Dataset entries

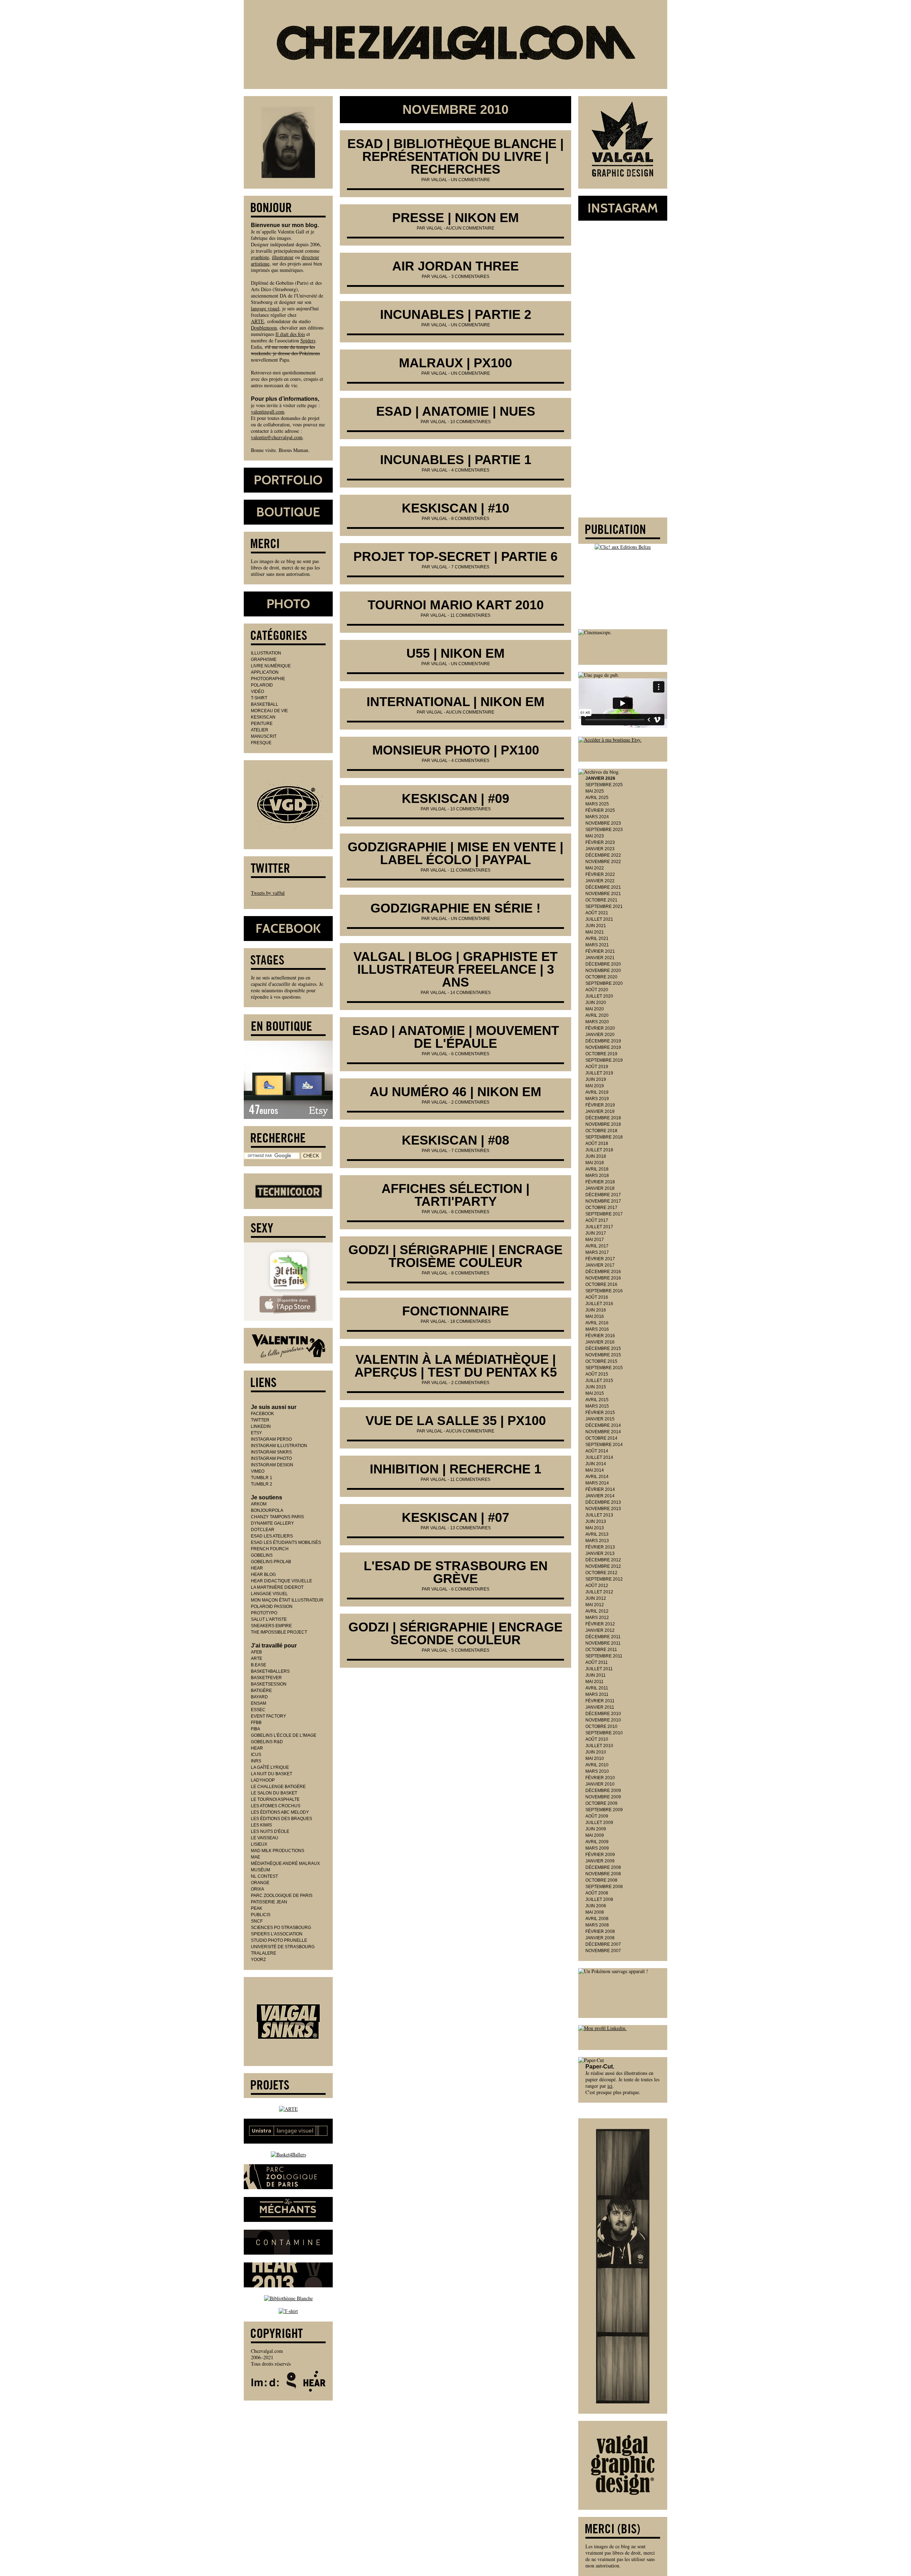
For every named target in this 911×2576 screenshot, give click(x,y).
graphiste (260, 257)
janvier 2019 (600, 1111)
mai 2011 (594, 1681)
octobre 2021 (601, 900)
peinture (262, 723)
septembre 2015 (604, 1367)
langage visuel (265, 308)
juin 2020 (595, 1002)
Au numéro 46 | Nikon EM (455, 1091)
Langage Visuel (269, 1593)
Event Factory (268, 1716)
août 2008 (596, 1893)
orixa (257, 1889)
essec (258, 1709)
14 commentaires (470, 992)
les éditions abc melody (280, 1812)
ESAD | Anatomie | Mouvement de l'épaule (455, 1037)
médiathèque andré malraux (285, 1863)
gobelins (262, 1555)
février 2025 (600, 810)
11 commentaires (470, 615)
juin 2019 (595, 1079)
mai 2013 (594, 1527)
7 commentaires (470, 566)
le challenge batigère (278, 1786)
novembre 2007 (603, 1950)
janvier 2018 (600, 1188)
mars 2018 (597, 1175)
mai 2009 (594, 1835)
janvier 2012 (600, 1630)
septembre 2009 (604, 1809)
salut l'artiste (269, 1619)
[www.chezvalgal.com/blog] (455, 44)
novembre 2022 (603, 861)
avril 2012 (597, 1611)
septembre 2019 (604, 1060)
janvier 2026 (600, 778)
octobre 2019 (601, 1053)
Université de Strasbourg (283, 1946)
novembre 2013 (603, 1508)
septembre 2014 (604, 1444)
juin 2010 (595, 1752)
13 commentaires (470, 1527)
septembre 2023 (604, 829)
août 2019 (596, 1066)
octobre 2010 (601, 1726)
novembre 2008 (603, 1873)
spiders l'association (276, 1933)
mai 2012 (594, 1604)
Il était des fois (290, 334)
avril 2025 (597, 797)
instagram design (272, 1464)
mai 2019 (594, 1085)
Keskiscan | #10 (455, 508)
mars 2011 (597, 1694)
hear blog (263, 1574)
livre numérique (271, 665)
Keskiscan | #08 (455, 1140)
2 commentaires (470, 1102)
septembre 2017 (604, 1213)
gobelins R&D (267, 1741)
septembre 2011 (603, 1656)
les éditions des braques (281, 1818)
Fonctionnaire (455, 1311)
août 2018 (596, 1143)
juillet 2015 (599, 1380)
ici (609, 2085)
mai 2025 (594, 791)
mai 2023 (594, 836)
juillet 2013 (599, 1515)
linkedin (261, 1426)
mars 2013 (597, 1540)
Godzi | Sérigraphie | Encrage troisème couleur (455, 1256)
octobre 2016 (601, 1284)
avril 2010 (597, 1764)
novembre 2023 (603, 823)
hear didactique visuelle (281, 1580)
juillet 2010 (599, 1745)
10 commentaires (470, 421)
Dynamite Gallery (272, 1523)
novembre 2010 (603, 1720)
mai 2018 (594, 1162)
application (265, 672)
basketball (264, 704)
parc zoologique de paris (281, 1895)
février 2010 (600, 1777)
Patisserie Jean (269, 1901)
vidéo (257, 691)
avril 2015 (597, 1399)
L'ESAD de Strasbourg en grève (456, 1572)
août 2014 (596, 1451)
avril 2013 (597, 1534)
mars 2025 (597, 803)
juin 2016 (595, 1310)
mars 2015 (597, 1406)
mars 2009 (597, 1848)
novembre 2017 (603, 1201)
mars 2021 (597, 944)
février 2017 (600, 1258)
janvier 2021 (600, 957)
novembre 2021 (603, 893)
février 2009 (600, 1854)
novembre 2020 (603, 970)
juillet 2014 (599, 1457)
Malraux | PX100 (455, 363)
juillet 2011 (599, 1668)
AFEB (256, 1652)
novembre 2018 (603, 1124)
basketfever (266, 1677)
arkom (259, 1504)
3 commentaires (470, 276)
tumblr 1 (261, 1477)
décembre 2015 (603, 1348)
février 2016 (600, 1335)
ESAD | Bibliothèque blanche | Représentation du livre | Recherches (455, 156)
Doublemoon (264, 327)
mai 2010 (594, 1758)
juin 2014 (595, 1463)
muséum (260, 1869)
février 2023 (600, 842)
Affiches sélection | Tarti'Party (455, 1195)
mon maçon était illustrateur (287, 1600)
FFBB (256, 1722)
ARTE (257, 321)
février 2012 (600, 1623)
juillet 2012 (599, 1591)
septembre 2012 (604, 1579)
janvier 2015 (600, 1418)
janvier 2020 (600, 1034)
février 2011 (600, 1700)
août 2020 (596, 989)
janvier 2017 (600, 1265)
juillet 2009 (599, 1822)
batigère (261, 1690)
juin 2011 (595, 1675)
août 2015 (596, 1374)
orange (260, 1882)
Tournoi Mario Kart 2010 (456, 605)
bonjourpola (267, 1510)
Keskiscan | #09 (455, 798)
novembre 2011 (603, 1643)
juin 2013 (595, 1521)
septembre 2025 (604, 784)
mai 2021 (594, 932)
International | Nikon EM (455, 701)
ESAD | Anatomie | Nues (455, 411)
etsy (256, 1432)
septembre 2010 (604, 1732)
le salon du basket (274, 1793)
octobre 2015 (601, 1361)
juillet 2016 (599, 1303)
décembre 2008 (603, 1867)
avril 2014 (597, 1476)
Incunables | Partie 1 (455, 459)
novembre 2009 (603, 1796)
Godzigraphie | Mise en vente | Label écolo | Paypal (455, 853)
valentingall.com (267, 411)
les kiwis (261, 1825)
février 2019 (600, 1105)
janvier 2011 (599, 1707)
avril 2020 (597, 1015)
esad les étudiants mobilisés (286, 1542)
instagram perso (271, 1439)
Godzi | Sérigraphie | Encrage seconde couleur (455, 1633)
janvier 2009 (600, 1861)
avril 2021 (597, 938)
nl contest (264, 1876)
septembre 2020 (604, 983)
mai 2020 (594, 1008)
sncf (257, 1921)
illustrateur (283, 257)
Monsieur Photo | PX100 (455, 750)
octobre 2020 (601, 976)
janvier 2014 (600, 1495)
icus (256, 1754)
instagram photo (271, 1458)
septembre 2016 (604, 1290)
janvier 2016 (600, 1342)
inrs (256, 1760)
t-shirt (259, 697)
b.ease (258, 1664)
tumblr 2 (261, 1484)
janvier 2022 (600, 880)
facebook (262, 1413)
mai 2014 (594, 1470)
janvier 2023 (600, 848)
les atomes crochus (275, 1805)
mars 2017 (597, 1252)
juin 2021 (595, 925)
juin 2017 (595, 1233)
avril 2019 (597, 1092)
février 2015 (600, 1412)
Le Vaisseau (264, 1837)
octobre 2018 (601, 1130)
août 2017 (596, 1220)
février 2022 (600, 874)
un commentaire (470, 179)
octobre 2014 (601, 1438)
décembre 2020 (603, 964)
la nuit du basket (271, 1773)
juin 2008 (595, 1905)
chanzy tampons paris (277, 1516)
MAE (255, 1857)
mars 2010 (597, 1771)
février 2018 (600, 1181)
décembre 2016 (603, 1271)
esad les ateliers (272, 1536)
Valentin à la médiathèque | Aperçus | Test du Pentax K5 (455, 1365)
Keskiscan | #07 (455, 1517)
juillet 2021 (599, 919)
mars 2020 (597, 1021)
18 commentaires (470, 1321)
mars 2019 (597, 1098)
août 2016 (596, 1297)
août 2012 (596, 1585)
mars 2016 (597, 1329)
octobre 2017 (601, 1207)
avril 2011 (596, 1688)
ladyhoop (263, 1780)
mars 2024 (597, 816)
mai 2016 (594, 1316)
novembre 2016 (603, 1278)
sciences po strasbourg (281, 1927)
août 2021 (596, 912)
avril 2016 (597, 1322)
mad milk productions (277, 1850)
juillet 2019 (599, 1073)
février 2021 (600, 951)
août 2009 (596, 1816)
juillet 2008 (599, 1899)
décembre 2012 (603, 1559)
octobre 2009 (601, 1803)
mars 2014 (597, 1483)
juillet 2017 (599, 1226)
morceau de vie (269, 710)
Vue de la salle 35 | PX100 (455, 1420)
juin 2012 (595, 1598)
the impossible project (279, 1632)
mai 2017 (594, 1239)
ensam (258, 1703)
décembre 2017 (603, 1194)
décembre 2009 (603, 1790)
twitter (260, 1420)
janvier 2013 (600, 1553)
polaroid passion (272, 1606)
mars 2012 (597, 1617)
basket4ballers (270, 1671)
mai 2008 (594, 1912)
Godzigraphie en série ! (455, 908)
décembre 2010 (603, 1713)
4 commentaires (470, 470)
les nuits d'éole (270, 1831)
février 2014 (600, 1489)
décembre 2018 (603, 1117)
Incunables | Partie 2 (455, 314)
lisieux (259, 1844)
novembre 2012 (603, 1566)
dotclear (262, 1529)
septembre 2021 (604, 906)
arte (256, 1658)
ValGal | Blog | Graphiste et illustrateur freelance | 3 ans (455, 969)
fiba (255, 1728)
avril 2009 (597, 1841)
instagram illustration (279, 1445)
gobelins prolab (271, 1561)
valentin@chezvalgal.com (276, 437)
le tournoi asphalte (275, 1799)
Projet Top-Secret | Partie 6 (455, 556)
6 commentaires (470, 1053)
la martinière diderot (277, 1587)
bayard (259, 1696)
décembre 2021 (603, 887)
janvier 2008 (600, 1937)
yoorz (258, 1959)
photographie (268, 678)
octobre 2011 (601, 1649)
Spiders (307, 340)
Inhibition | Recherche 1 (455, 1469)
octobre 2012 (601, 1572)
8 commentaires (470, 518)
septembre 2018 (604, 1137)
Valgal (439, 179)
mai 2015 (594, 1393)
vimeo (257, 1471)
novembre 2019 (603, 1047)
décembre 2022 (603, 855)
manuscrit (264, 736)
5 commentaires (470, 1650)
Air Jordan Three (455, 266)
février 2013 (600, 1547)
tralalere (263, 1953)
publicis (260, 1914)
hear (257, 1568)
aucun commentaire (470, 228)
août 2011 (596, 1662)
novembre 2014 (603, 1431)
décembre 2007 (603, 1944)
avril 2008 (597, 1918)
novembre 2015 (603, 1354)
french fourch (270, 1548)
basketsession (268, 1684)
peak (256, 1908)
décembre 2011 (603, 1636)
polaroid (262, 685)
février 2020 (600, 1028)
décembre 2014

■ PROMPT ■
Give back, exactly as written, the stretch from the line with "Event Factory (268, 1716)" through the line with "juillet 2010 (599, 1745)", and no other lines from the records above.

■ EXERCISE OUTPUT ■
Event Factory (268, 1716)
août 2008 (596, 1893)
orixa (257, 1889)
essec (258, 1709)
14 commentaires (470, 992)
les éditions abc melody (280, 1812)
ESAD | Anatomie | Mouvement de l'épaule (455, 1037)
médiathèque andré malraux (285, 1863)
gobelins (262, 1555)
février 2025 (600, 810)
11 commentaires (470, 615)
juin 2019 (595, 1079)
mai 2013 (594, 1527)
7 commentaires (470, 566)
le challenge batigère (278, 1786)
novembre 2007 (603, 1950)
janvier 2018 (600, 1188)
mars 2018 (597, 1175)
mai 2009 (594, 1835)
janvier 2012 (600, 1630)
septembre 2009 (604, 1809)
salut l'artiste (269, 1619)
[www.chezvalgal.com/blog] (455, 44)
novembre 2022 (603, 861)
avril 2012 (597, 1611)
septembre 2019 (604, 1060)
janvier 2026 (600, 778)
octobre 2019 (601, 1053)
Université de Strasbourg (283, 1946)
novembre 2013 (603, 1508)
septembre 2014 (604, 1444)
juin 2010 (595, 1752)
13 commentaires (470, 1527)
septembre 2023 (604, 829)
août 2019 (596, 1066)
octobre 2010 (601, 1726)
novembre 2008 (603, 1873)
spiders l'association (276, 1933)
mai 2012 (594, 1604)
Il était des fois (290, 334)
avril 2025 (597, 797)
instagram design (272, 1464)
mai 2019 (594, 1085)
Keskiscan | #10 (455, 508)
mars 2011 (597, 1694)
hear blog (263, 1574)
livre numérique (271, 665)
Keskiscan | #08 (455, 1140)
2 commentaires (470, 1102)
septembre 2017 (604, 1213)
gobelins R&D (267, 1741)
septembre 2011 (603, 1656)
les éditions des braques (281, 1818)
Fonctionnaire (455, 1311)
août 2018 (596, 1143)
juillet 2015 (599, 1380)
ici (609, 2085)
mai 2025 (594, 791)
mai 2023 (594, 836)
juillet 2013 (599, 1515)
linkedin (261, 1426)
mars 2013 (597, 1540)
Godzi | Sérigraphie | Encrage troisème couleur (455, 1256)
octobre 2016 (601, 1284)
avril 2010 (597, 1764)
novembre 2023 (603, 823)
hear didactique visuelle (281, 1580)
juillet 2010 (599, 1745)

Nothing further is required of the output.